Total, c’est fini. Ce 28 mai, après le vote de son assemblée générale,
le géant pétrolier français s’appellera officiellement TotalEnergies. Un
nouveau nom pour une nouvelle vie ? C’est en tout cas ce que dit son PDG,
Patrick Pouyanné. « Le groupe affirme sa volonté de se transformer en
une compagnie multi-énergies pour répondre au double défi de la transition
énergétique : plus d’énergie, moins d’émissions », résume-t-il. À plus long
terme, l’objectif a pour l’heure tout d’un vœu pieux : faire de Total, l’une
des cinq « supermajors » mondiales des hydrocarbures – donc l’une des
multinationales ayant le plus de responsabilité dans le dérèglement climatique
–, une entreprise neutre en carbone d’ici à 2050. Rappelons-le d’emblée, le
concept n’a aucun sens à l’échelle d’une entreprise. Car parvenir à un
équilibre entre les rejets de CO2 dans l’atmosphère et leur absorption ne peut
s’apprécier qu’au niveau de la planète, voire d’un pays. Mais cela a au moins
le mérite de poser l’ambition
Certains actionnaires voteront contre la « stratégie climat »
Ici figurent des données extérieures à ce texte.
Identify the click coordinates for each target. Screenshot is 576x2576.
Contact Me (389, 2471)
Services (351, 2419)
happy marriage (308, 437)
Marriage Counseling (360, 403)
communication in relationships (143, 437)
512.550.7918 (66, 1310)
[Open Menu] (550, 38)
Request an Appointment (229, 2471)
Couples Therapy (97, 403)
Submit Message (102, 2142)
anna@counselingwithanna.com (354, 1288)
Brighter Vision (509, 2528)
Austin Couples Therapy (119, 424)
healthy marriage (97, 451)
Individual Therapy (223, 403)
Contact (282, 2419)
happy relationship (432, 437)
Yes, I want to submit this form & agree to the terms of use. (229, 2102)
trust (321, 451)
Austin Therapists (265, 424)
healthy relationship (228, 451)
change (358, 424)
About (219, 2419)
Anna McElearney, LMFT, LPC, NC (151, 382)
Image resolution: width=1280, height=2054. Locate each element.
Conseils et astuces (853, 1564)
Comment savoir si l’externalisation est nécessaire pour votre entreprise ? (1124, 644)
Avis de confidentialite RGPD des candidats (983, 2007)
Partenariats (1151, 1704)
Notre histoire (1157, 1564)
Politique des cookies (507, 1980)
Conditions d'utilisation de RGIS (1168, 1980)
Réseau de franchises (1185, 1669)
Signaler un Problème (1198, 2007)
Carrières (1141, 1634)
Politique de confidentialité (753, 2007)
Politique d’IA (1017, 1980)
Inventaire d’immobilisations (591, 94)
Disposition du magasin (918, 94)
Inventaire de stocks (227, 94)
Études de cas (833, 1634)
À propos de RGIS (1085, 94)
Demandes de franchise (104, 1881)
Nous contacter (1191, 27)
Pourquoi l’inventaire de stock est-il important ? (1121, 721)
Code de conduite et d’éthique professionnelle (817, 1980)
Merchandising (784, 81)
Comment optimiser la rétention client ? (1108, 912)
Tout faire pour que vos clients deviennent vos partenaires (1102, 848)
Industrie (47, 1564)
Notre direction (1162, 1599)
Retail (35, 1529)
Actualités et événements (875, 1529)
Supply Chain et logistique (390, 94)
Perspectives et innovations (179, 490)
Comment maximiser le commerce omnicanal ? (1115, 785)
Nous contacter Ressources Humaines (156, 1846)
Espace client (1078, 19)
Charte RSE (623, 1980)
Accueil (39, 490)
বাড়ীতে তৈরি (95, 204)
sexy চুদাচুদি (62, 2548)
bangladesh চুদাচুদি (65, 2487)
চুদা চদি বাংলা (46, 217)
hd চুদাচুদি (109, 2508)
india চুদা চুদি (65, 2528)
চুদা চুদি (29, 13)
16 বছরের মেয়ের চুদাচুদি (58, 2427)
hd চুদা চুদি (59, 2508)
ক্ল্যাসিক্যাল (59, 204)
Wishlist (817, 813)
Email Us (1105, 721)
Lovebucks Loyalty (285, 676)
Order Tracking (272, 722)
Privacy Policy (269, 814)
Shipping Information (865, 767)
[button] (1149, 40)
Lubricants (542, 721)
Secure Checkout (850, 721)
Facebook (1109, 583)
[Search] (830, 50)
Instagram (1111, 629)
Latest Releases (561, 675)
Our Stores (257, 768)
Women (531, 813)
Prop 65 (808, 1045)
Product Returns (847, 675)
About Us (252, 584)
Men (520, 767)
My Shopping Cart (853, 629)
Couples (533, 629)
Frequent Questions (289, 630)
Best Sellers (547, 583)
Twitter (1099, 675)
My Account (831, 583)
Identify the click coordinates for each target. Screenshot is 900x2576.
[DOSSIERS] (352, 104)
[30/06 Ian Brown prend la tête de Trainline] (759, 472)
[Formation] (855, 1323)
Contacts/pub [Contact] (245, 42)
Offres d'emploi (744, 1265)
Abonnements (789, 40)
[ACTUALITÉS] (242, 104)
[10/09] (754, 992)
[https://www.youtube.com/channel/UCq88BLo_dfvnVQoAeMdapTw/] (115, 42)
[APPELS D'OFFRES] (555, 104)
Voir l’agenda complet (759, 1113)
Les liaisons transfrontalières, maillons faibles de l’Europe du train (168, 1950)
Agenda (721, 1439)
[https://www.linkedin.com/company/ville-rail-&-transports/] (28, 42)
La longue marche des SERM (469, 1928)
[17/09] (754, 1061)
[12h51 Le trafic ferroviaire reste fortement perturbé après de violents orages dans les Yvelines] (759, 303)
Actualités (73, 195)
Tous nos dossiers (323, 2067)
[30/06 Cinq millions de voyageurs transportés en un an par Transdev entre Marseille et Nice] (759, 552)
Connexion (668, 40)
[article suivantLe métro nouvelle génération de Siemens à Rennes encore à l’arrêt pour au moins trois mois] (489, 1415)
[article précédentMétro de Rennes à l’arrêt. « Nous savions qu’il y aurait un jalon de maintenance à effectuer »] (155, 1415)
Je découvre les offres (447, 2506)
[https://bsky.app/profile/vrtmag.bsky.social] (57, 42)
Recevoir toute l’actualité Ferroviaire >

Depuis des jours, les ONG écologistes martèlent que le plan du pétrolier
est totalement insuffisant. Plus étonnant, elles sont rejointes depuis quelques
jours par certains actionnaires de Total, alors que la « stratégie climat » de
la firme est pour la première fois au menu de son assemblée générale : ce
vendredi, le groupe présente, entre autres, la résolution 14, feuille de route
de sa transition énergétique pour les dix prochaines années. Le vote est certes
consultatif, mais il a une portée symbolique forte. Un taux de rejet élevé
viendrait enfoncer un sérieux coin dans la crédibilité des manœuvres de
verdissement de Total.
Déjà, sa stratégie climatique n’a pas convaincu un groupe d’une trentaine
d’investisseurs de Climate Action 100+, une coalition de plus de 575 sociétés
de gestion gérant collectivement 44 000 milliards d’euros. La déclaration
publiée le 20 mai, tout en saluant les efforts de Total, émet des doutes
sur sa capacité à atteindre la neutralité carbone espérée. Singulièrement, elle
pose la question de la poursuite des activités pétrolières du groupe, alors que
ce dernier indique simplement que sa production de pétrole « n’augmentera
plus, voire diminuera d’ici à 2030 ». La société de gestion Meeschaert, membre
de Climate Action 100+, a annoncé qu’elle votera contre la résolution 14
et réclame « l’arrêt de l’exploration de nouveaux gisements pétroliers
et gaziers, tel que demandé par l’Agence internationale de l’énergie (AIE) ».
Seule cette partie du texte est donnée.